Buna ek olarak, Zhan Wu Hen Derin Gökler Tapınağında bir fincan Dünya Kaynağı Sıvısı almıştı. O zamanlar o doğal ölüm tuzağından kaçma yeteneği var mıydı? Bu başka birinin meselesiydi, üstelik çok uzun yıllar geçmişti, bu yüzden Yang Kai detayları bilmiyordu, ama Dünya Kaynak Sıvısının korkunç etkilerinin giderek daha fazla farkına varıyordu.
“Kendini kötü hissetme oğlum. Ayrıca, World Source Liquid’in yarısını kendim için kullanmayı planlamıyordum. Elimizdeki Dünya Kaynağı Sıvısıyla, Yıldız Sınırının birçok Sahte Büyük İmparatorunun gücünü önemli ölçüde artırabilirdik. Dahası, eğer Büyük İmparatorlar şu anki çıkmazlarından kurtulabilirlerse, güçlerini artırmak için Dünya Kaynağı Sıvısının bir kısmını da kullanabilirlerdi. Zamanı geldiğinde, bu değerli hazineyi çıkardığımı onlara bildireceğim.”
Yang Kai cevapladı, “Yıldız Sınırı aşkına, böyle olmalı.”
Bu şekilde, sahip olduğu Dünya Kaynak Sıvısının kalan yarısı sadece ona ait olacaktı. Daha da önemlisi, halkın bildiği kadarıyla, Yang Yan bu eşyaya sahip olan tek kişi olacaktı. Birisi ona göz dikse bile, onunla bağlantı kuramazlardı. Ne yazık ki, bu büyük olasılıkla onun için biraz sorun yaratacaktır. Sonra tekrar, Zhan Wu Hen’in doğrudan astı olduğunu düşünürsek, kimse onu kışkırtmaya cesaret edemezdi.
Bu arada, iki şeytana ne oldu?
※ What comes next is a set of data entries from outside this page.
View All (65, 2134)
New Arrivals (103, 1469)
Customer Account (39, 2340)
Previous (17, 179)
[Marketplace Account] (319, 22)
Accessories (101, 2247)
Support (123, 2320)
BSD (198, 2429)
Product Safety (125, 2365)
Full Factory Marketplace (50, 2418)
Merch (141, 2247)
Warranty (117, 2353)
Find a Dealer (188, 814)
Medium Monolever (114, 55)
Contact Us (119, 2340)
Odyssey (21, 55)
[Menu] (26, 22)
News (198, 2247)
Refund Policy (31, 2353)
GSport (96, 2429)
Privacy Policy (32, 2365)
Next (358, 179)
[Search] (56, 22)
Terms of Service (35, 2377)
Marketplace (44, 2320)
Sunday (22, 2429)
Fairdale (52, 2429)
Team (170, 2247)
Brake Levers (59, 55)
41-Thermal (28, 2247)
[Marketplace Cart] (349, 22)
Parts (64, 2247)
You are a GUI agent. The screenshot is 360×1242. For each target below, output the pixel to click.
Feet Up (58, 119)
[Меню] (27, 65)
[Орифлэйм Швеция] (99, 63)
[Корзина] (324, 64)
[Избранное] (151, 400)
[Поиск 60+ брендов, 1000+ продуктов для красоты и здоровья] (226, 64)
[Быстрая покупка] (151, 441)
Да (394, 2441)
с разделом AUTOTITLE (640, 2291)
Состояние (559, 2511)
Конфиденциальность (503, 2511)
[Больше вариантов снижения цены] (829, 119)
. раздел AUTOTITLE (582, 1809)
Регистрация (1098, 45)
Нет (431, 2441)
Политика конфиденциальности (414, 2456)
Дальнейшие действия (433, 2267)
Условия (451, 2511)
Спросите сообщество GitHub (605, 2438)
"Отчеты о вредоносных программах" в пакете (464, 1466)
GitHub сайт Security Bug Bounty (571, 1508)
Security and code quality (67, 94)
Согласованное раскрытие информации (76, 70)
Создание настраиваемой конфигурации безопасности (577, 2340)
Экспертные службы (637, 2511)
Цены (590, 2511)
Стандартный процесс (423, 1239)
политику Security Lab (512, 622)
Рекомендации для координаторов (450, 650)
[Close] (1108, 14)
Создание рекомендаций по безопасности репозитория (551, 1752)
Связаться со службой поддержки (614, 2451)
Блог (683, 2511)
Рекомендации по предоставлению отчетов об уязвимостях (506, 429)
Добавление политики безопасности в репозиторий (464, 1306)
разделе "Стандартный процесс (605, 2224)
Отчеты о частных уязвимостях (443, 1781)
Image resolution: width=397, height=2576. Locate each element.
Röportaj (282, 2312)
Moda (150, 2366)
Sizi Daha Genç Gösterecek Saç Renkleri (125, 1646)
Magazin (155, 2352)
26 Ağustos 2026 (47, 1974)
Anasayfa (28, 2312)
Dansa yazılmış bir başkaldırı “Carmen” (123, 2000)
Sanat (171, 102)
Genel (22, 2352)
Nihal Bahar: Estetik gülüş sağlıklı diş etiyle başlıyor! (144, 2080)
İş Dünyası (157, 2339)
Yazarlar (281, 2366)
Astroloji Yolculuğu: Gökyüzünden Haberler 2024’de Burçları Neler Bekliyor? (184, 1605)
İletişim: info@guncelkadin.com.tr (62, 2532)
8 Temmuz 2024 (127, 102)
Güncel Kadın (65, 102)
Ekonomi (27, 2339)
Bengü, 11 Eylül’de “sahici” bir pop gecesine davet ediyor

Onları gördün mü?”
Yang Yan, Doğal Ruh Düzeneğini kırmanın ortasındayken iki Şeytan Irkı Yarı Azizi geçti. Denediği şeyle ilgili bazı riskler almaktan başka seçeneği yoktu ve sonuç olarak bir tür kısıtlamayı tetiklemiş ve bilinçsiz düşmüş gibi görünüyordu. Gan Li’nin o yerde ne zaman kapana kısıldığını bile bilmiyordu.
“O ikisi çoktan öldü,” diye kıkırdadı Yang Kai. Bu muhtemelen hayatında öldürdüğü en kolay iki Yarı Azizdi, çünkü hiçbir direniş olmamıştı.
“Güzel,” Yang Yan soğuk bir şekilde homurdandı.
Hemen ardından Yang Kai, daha önce Güç Şeytanı Yarı Azizinden edindiği bilgileri ona aktardı. Ayrıca kendisinin ve Bing Yun’un ortaya attığı spekülasyonları ve burada ölen Şeytan Irkı Yarı Azizlerinin cesetlerinde meydana gelen anormallikleri de ekledi.
Bunu dinledikten sonra, Yang Yan uzun bir süre sessiz kaldı ve “Tahminin mantıksız değil. Katliam ve kan… Bu sadece gerçek olabilir. Belki de son fırsat ancak yeterince kan döküldükten sonra ortaya çıkabilir.”
Durakladı, sonra hafifçe güldü, “Küçük velet, balık tutarken iyi bir iş çıkar. Ne kadar çok İblis ölürse o kadar iyi. Avantajımız da zamanla daha da artacaktır. Sonunda fırsatı kimin elde ettiği önemli değil, yeter ki Şeytan Irkı’nın eline geçmesin.”